_WHAT TO PRODUCE_
Answer these questions from the text on oil prices and the Fed:
1. Which earlier high does Higgenbotham say crude might temporarily exceed?
2. About how much does Hussman calculate the Fed must remove for each 0.25% rise in interest rates?
3. What is the current 3 month treasury rate?

_TEXT EXTRACT_
=-=-=-=-=
Higgenbotham wrote: It seems likely to me that there can be a spike in crude, precious metals and interest rates in the next few weeks, maybe temporarily exceeding the 2008 high in crude, while the rest of the markets and economy don't participate and get worse. If we see that and certain other things happen along with it, then it seems very possible a huge deflationary crash could follow. Once that happens, it will probably be bad enough the Fed will be shut down.
I could see oil shooting up and hurting prices of optional things. But higher oil prices feed into higher food prices, so we would have inflation in necessary things and deflation in optional things. This kind of deflation I could see.

The latest Hussman article is good. He notices that the Fed said they would complete QE2 "by the end of the second quarter" which does not mean exactly at the end. He thinks at the rate they are going they will finish the amount they said well before then. He also calculates that as interest rates go up the velocity of money goes up, so the Fed needs to remove an average of around $125 billion for every 0.25% increase in interest rates to prevent inflation. However, it needs to remove much more than this for the first increases.

I don't see how they can possibly stop buying up treasury debt. Who else has an extra $100 billion a month? But on top of halting this $100 billion per month injection they need to withdraw $125 billion for each 0.25% hike? I don't believe it can be done.

The current 3 month treasury rate is 0.01%. This is insane.

Hussman says: "In order to accommodate short-term interest rates of just 0.25% in steady-state, leaving the monetary base unchanged at present levels, a 40% increase in the CPI would be required. I doubt that we'll observe this outcome, but it provides some sense of what I mean when I talk about the Fed pushing monetary policy to its "unstable limits." "

In other words, if the Fed can not take out a bunch of money, we could see a 40% jump in the CPI just from a 0.25% increase in interest rates.
=-=-=-=-=
_PROVIDED MATERIAL_
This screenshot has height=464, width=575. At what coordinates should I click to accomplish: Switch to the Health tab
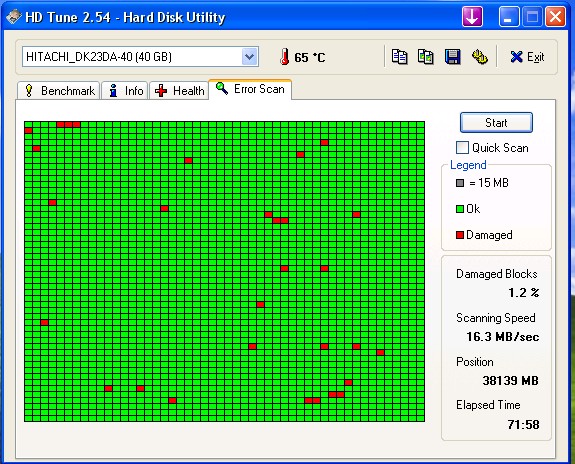[179, 91]
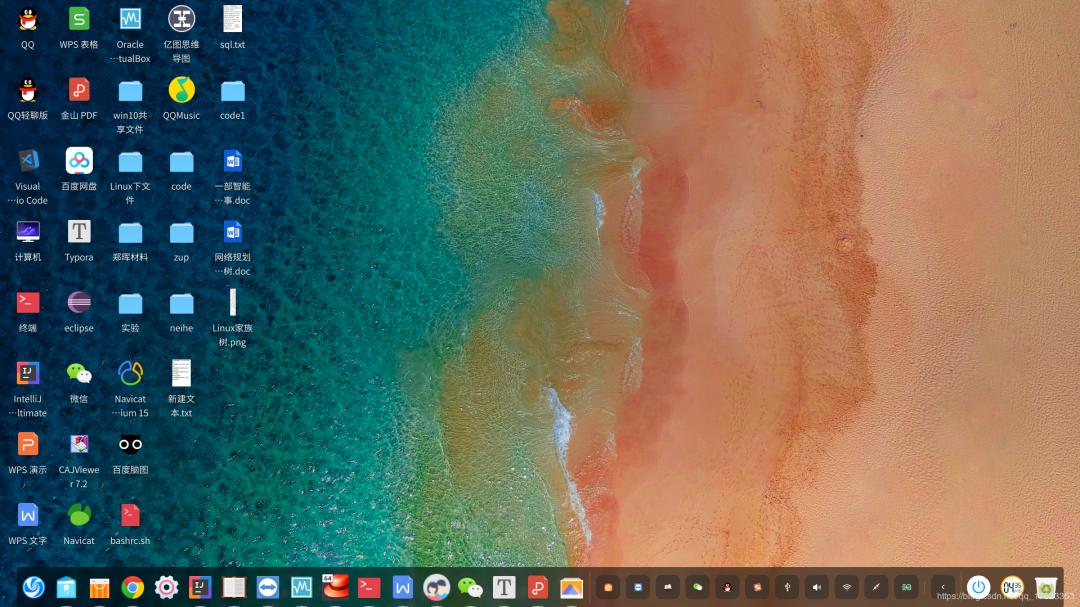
=-=-=-=-=
_TASK SOLUTION_
1. The 2008 high in crude.
2. An average of around $125 billion.
3. 0.01%.